*WHAT YOU WILL DO:*
Omit any pictures, and restate word for word only the lines from the one with "You are a computer-use" through the end of the data below.

--- --- ---

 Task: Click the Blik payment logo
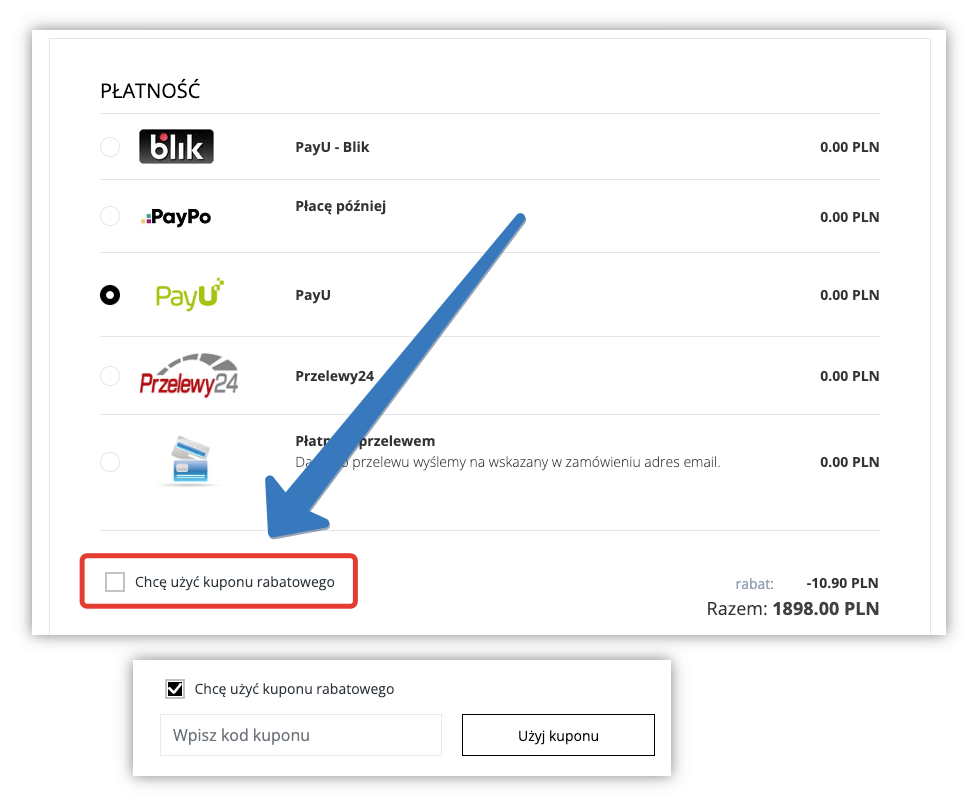176,147
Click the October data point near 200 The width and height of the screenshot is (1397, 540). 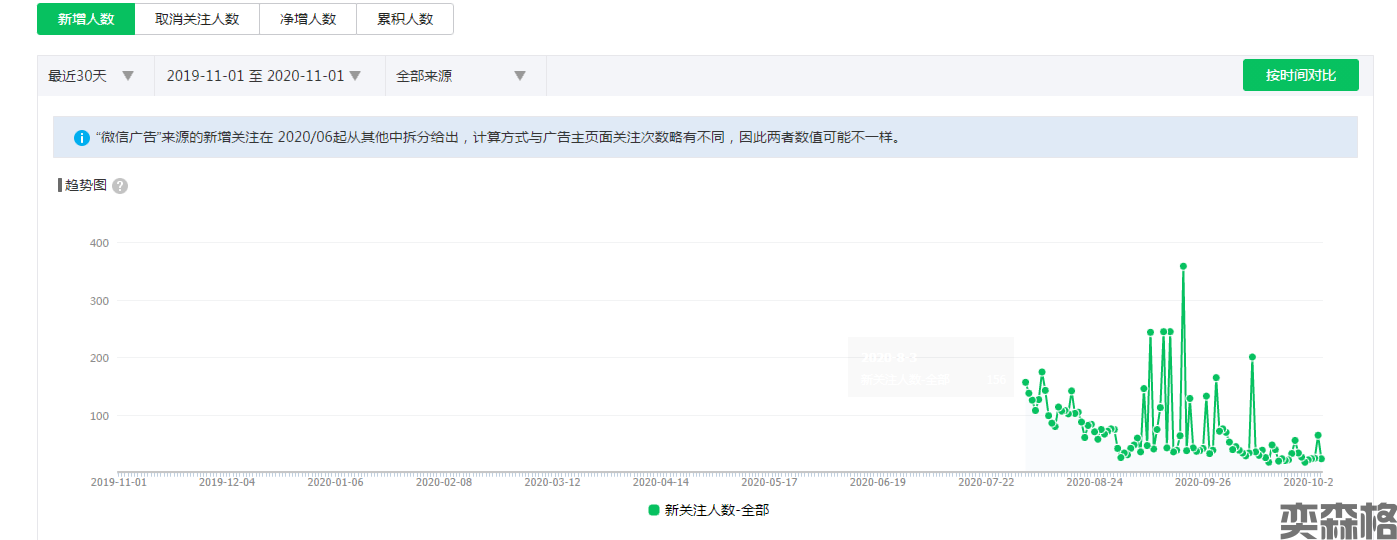point(1252,357)
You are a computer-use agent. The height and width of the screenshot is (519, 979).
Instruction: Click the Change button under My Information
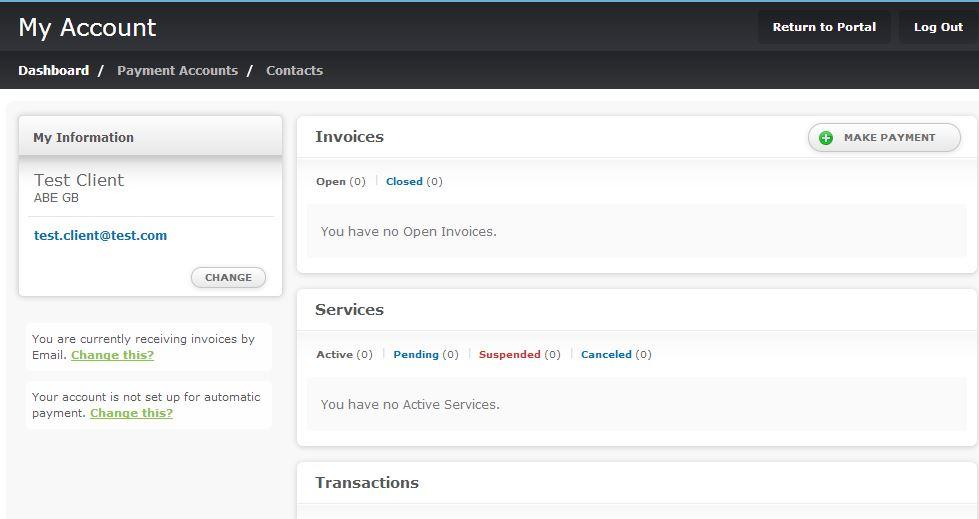point(229,277)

--- --- ---

*RESPONSE:*
You are a computer-use agent. The height and width of the screenshot is (519, 979).
Instruction: Click the Change button under My Information
point(229,277)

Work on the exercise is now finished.